The investigators then looked at hypothetical situations when the men would be willing to consider pre-exposure prophylaxis. They found that 86% would be more likely to take such treatment everyday if they thought it would prevent HIV infection, 85% said they would be willing to take both pre-exposure and post-exposure prophylaxis after a ‘hot’ date, and 89% said they would be willing to take pre-exposure prophylaxis for all unprotected anal sex. The overwhelming majority (86%) said they would be willing to take pre-exposure prophylaxis even if it involved taking more than one pill daily.

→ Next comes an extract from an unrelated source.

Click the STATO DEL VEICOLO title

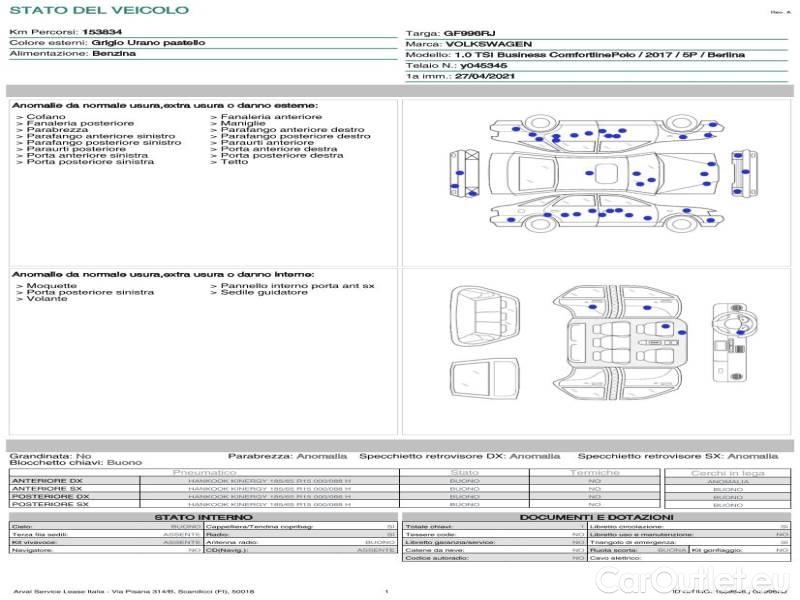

Finally, a study from New York in 20105 found that 23% of a group of 180 HIV-negative gay men who used recreational drugs and had had at least one recent episode of unprotected anal sex (average: three in the previous 30 days) had heard of PrEP. However, only three (one in 60) said they had used it.

When asked if they would use 80% efficacious PrEP, 69% said yes. The more risky sexual acts men reported, the more likely they would be to use PrEP. Thirty-six per cent said that if PrEP of this efficacy was available, it would reduce their condom use.

References

  1. Kellerman S Knowledge and use of pre-exposure prophylaxis among attendees of minority gay pride events, 2004. Third IAS Conference on HIV Pathogenesis and Treatment, Rio de Janeiro, abstract WePe10.3P03, 2005
  2. Costello D AIDS pill as party drug? Los Angeles Times, 19 December, 2005
  3. Liu A et al. Low levels of pre-exposure prophylaxis awareness and use among HIV-negative/unknown gay/bisexual men: San Francisco Bay Area residents, circuit party attendees, and clients of an urban STD clinic. Sixteenth International AIDS Conference, Toronto, abstract THLB0101, 2006
  4. Mimiaga MJ et al. Pre-exposure antiretroviral prophylaxis attitudes in high-risk Boston-area men who report having sex with men: limited knowledge and experience but potential for increased utilization after education. J Acquir Immune Defic Syndr 50: 77-83, 2009
  5. Golub SA et al. Preexposure prophylaxis and predicted condom use among high-risk men who have sex with men. J Acquir Immune Defic Syndr, advance online publication, 2010
This content was checked for accuracy at the time it was written. It may have been superseded by more recent developments. NAM recommends checking whether this is the most current information when making decisions that may affect your health.